» **YOUR INSTRUCTIONS**:
Only the lines from the one containing "This screenshot has width=800, height=362." through the last line below should be written out, exactly and with both ends kept.

Saved data entries:
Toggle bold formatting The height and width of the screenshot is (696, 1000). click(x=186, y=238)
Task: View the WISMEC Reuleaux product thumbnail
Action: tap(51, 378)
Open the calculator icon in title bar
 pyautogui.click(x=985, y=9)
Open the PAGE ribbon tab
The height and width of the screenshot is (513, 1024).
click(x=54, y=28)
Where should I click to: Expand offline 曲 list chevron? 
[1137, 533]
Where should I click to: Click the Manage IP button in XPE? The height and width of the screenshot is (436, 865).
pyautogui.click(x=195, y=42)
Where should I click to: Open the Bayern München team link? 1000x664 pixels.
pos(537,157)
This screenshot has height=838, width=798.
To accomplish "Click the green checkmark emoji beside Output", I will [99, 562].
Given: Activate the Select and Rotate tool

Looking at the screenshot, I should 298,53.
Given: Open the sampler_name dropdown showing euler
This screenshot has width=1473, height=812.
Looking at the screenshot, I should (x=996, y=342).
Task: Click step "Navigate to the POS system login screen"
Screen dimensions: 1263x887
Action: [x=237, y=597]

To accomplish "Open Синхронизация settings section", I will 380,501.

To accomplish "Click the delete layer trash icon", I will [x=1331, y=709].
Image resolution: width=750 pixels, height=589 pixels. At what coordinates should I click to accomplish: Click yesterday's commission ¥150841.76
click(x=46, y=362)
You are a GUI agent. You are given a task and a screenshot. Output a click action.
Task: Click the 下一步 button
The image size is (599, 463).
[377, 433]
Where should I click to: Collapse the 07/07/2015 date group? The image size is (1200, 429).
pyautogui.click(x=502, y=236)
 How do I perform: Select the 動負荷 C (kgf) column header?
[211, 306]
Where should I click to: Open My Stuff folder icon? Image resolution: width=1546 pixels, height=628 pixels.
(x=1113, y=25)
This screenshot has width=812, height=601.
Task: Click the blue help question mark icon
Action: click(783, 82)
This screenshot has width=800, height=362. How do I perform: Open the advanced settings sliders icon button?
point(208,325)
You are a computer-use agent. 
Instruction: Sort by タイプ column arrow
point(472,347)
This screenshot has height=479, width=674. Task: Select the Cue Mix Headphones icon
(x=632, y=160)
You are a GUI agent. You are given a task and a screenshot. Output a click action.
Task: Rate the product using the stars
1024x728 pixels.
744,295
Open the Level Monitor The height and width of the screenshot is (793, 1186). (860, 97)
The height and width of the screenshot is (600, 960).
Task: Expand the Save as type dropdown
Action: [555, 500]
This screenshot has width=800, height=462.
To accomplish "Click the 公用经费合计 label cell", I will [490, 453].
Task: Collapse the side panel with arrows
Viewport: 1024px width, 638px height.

» **EXERCISE RESPONSE**:
This screenshot has width=800, height=362. How do I perform: Open the advanced settings sliders icon button?
point(208,325)
You are a computer-use agent. 
Instruction: Sort by タイプ column arrow
point(472,347)
This screenshot has height=479, width=674. Task: Select the Cue Mix Headphones icon
(x=632, y=160)
You are a GUI agent. You are given a task and a screenshot. Output a click action.
Task: Rate the product using the stars
1024x728 pixels.
744,295
Open the Level Monitor The height and width of the screenshot is (793, 1186). (860, 97)
The height and width of the screenshot is (600, 960).
Task: Expand the Save as type dropdown
Action: [555, 500]
This screenshot has width=800, height=462.
To accomplish "Click the 公用经费合计 label cell", I will [490, 453].
Task: Collapse the side panel with arrows
Viewport: 1024px width, 638px height.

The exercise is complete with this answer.